**GIVEN INSTRUCTION A**
Reproduce the records verbatim from the line containing "Task: Uncheck the purple remember-me checkbox" through the end of the records, inclusive, omitting the pictures.

The key element of the new sensor is the transparent film of carbon "nano-springs," which is created by spraying nanotubes in a liquid suspension onto a thin layer of silicone, which is then stretched.

 

When the nanotubes are airbrushed onto the silicone, they tend to land in randomly oriented little clumps. When the silicone is stretched, some of the "nano-bundles" get pulled into alignment in the direction of the stretching.

 

When the silicone is released, it rebounds back to its original dimensions, but the nanotubes buckle and form little nanostructures that look like springs.

 

"After we have done this kind of pre-stretching to the nanotubes, they behave like springs and can be stretched again and again, without any permanent change in shape," Bao said.

 

Stretching the nanotube-coated silicone a second time, in the direction perpendicular to the first direction, causes some of the other nanotube bundles to align in the second direction. That makes the sensor completely stretchable in all directions, with total rebounding afterward.

 

Bao's research group previously created a sensor so sensitive to pressure that it could detect pressures "well below the pressure exerted by a 20 milligram bluebottle fly carcass" that the researchers tested it with. This latest sensor is not quite that sensitive, she said, but that is because the researchers were focused on making it stretchable and transparent.

 

"We did not spend very much time trying to optimize the sensitivity aspect on this sensor," Bao said.

 

"But the previous concept can be applied here. We just need to make some modifications to the surface of the electrode so that we can have that same sensitivity."

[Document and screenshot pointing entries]
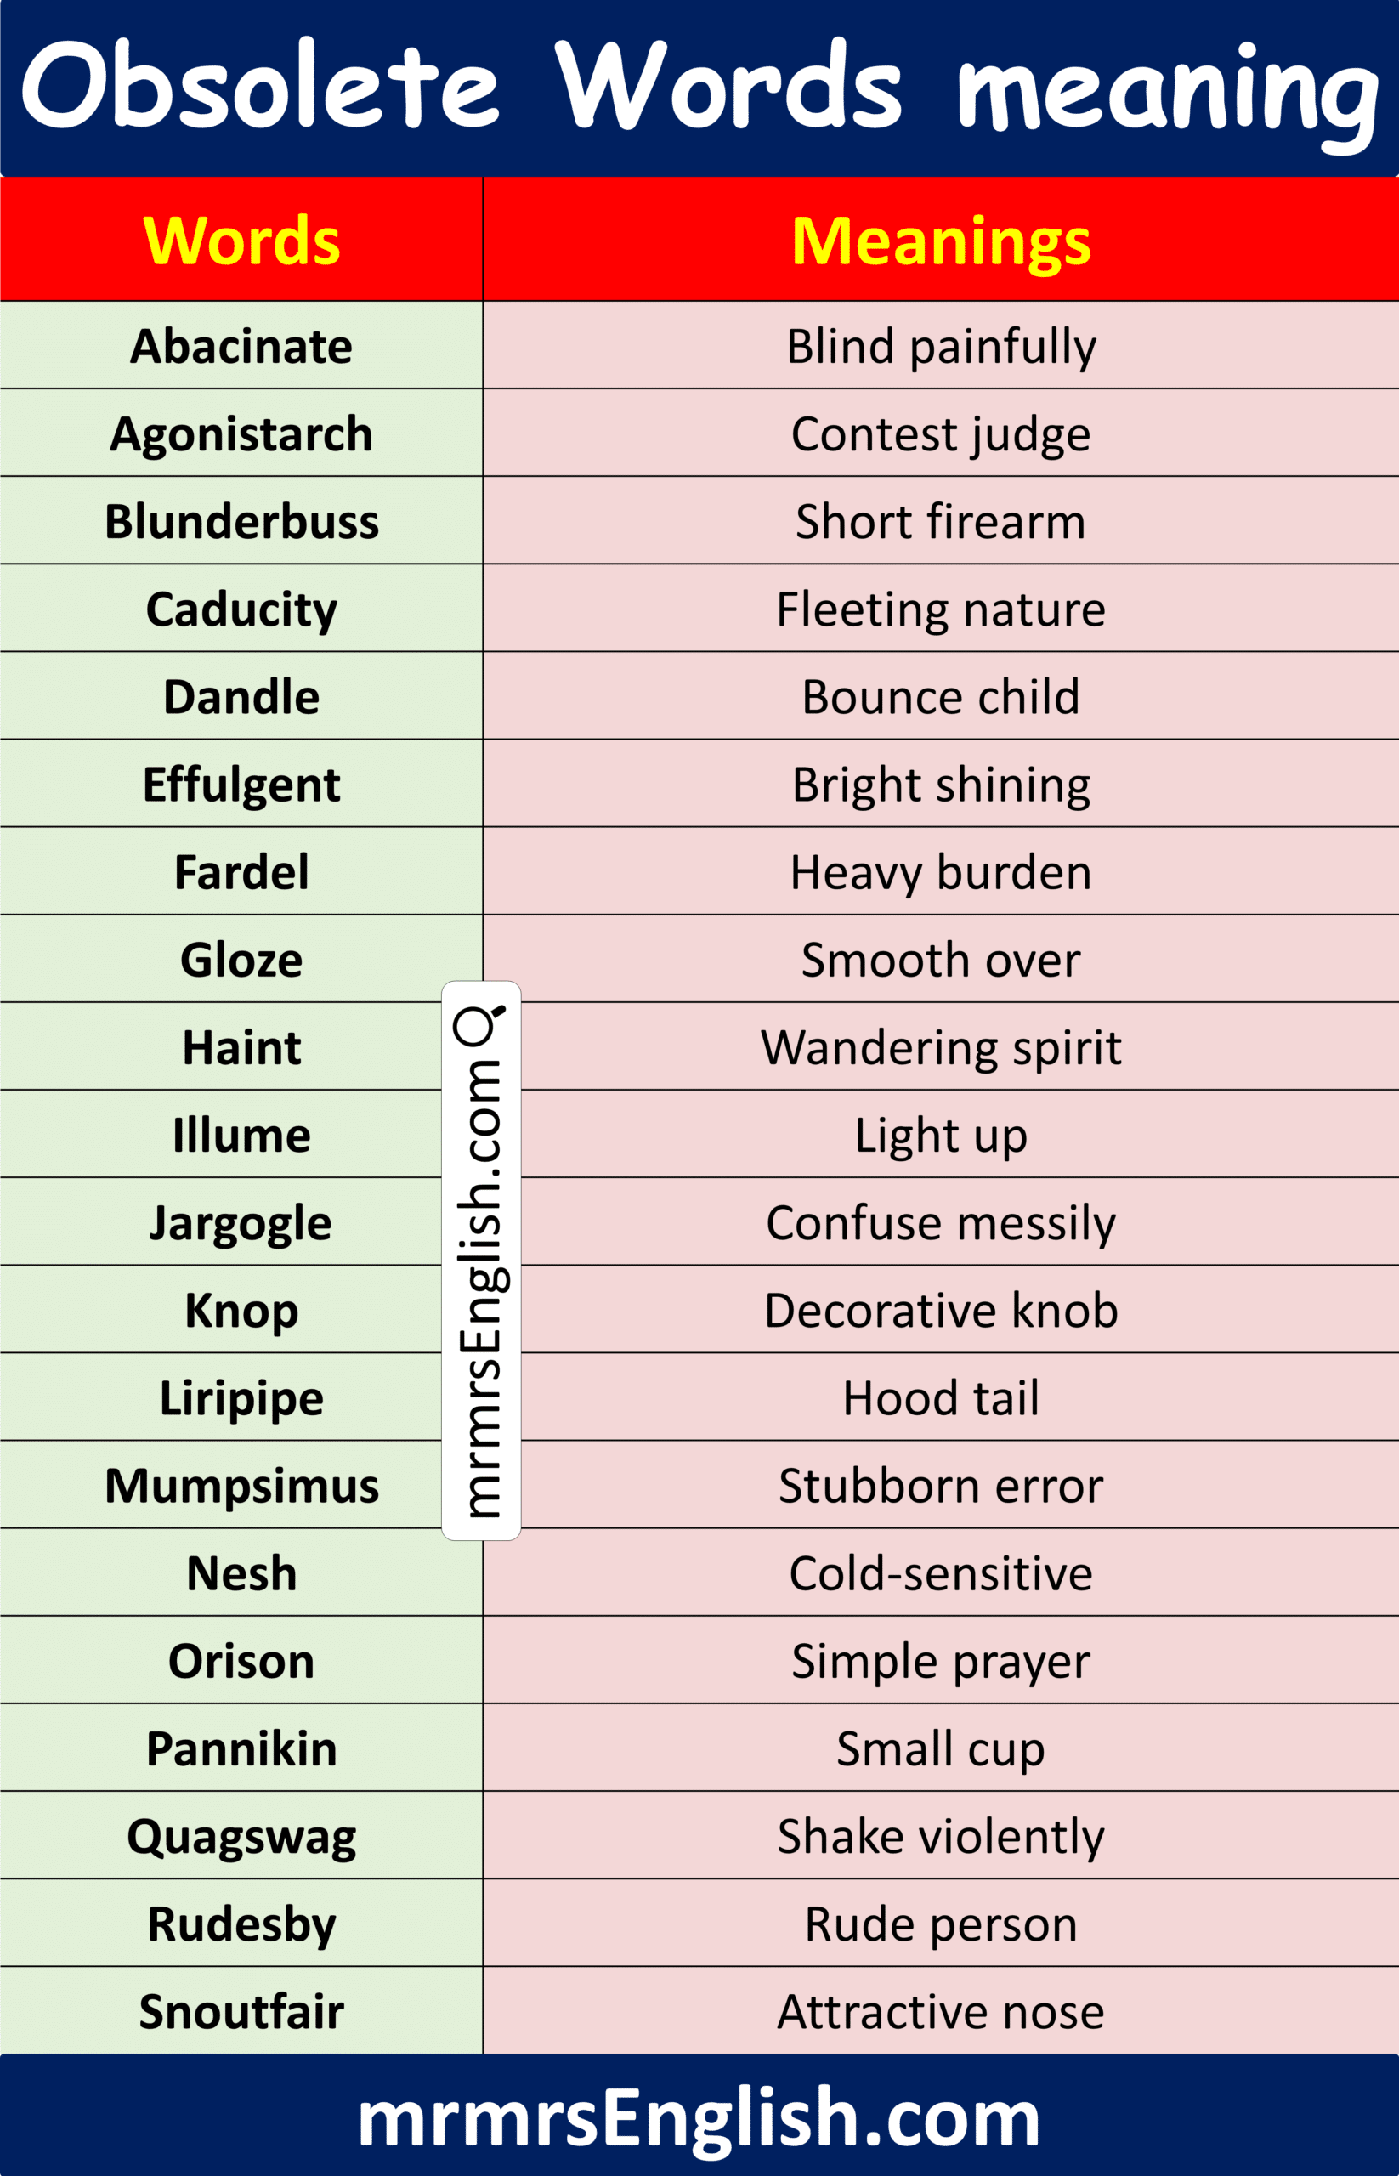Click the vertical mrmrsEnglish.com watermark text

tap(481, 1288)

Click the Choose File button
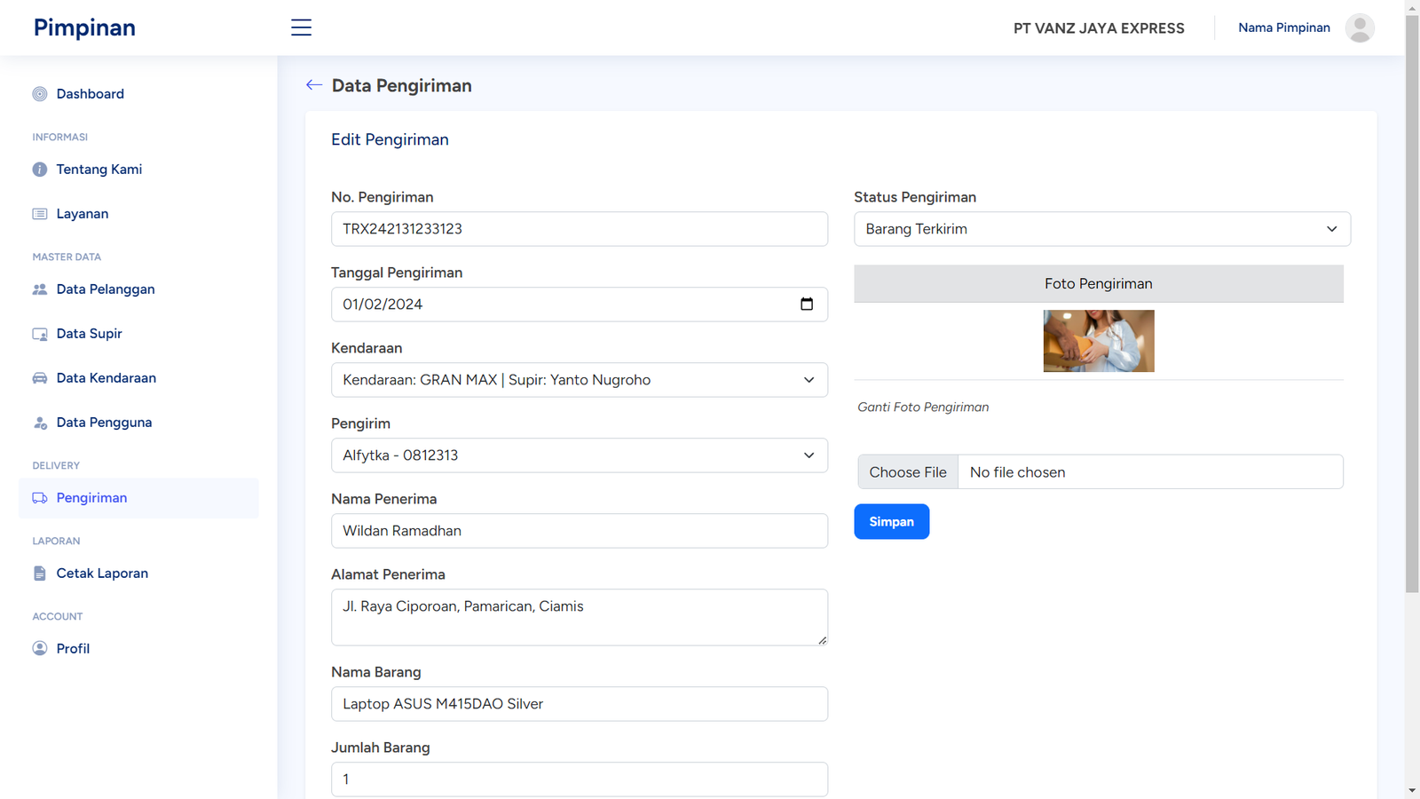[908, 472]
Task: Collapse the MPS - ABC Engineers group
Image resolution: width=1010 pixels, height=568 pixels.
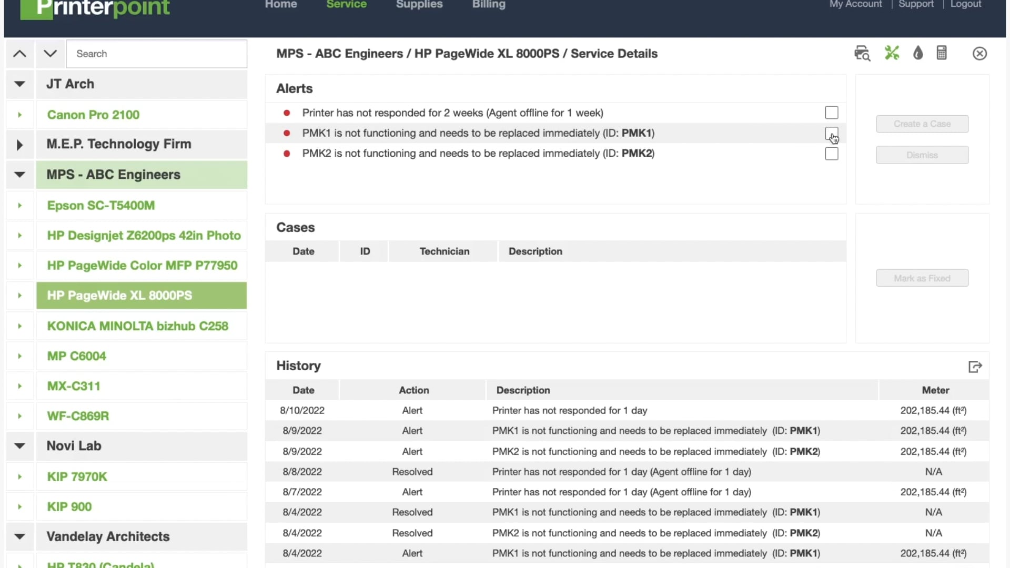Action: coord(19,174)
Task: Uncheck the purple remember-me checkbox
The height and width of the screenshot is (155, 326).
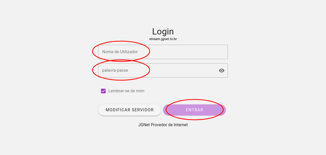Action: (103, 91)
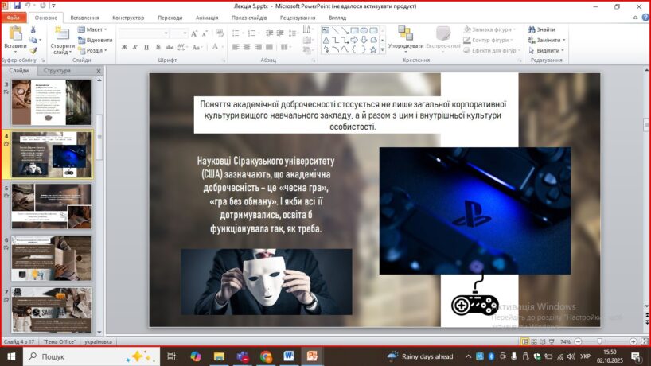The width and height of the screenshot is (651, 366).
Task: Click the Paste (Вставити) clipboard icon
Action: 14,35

**GIVEN INSTRUCTION B**
Using the passage on the stretchable nanotube sensor, explain in one to three sentences why this latest sensor is less sensitive to pressure than the group's earlier one.

**EXERCISE RESULT A**
Task: Uncheck the purple remember-me checkbox
The height and width of the screenshot is (155, 326).
Action: (103, 91)
The width and height of the screenshot is (651, 366).
Task: Click the Paste (Вставити) clipboard icon
Action: 14,35

**EXERCISE RESULT B**
The researchers focused on making the new sensor stretchable and transparent, so they spent little time optimizing its sensitivity. Bao says the earlier concept can still be applied by modifying the electrode surface to reach the same sensitivity.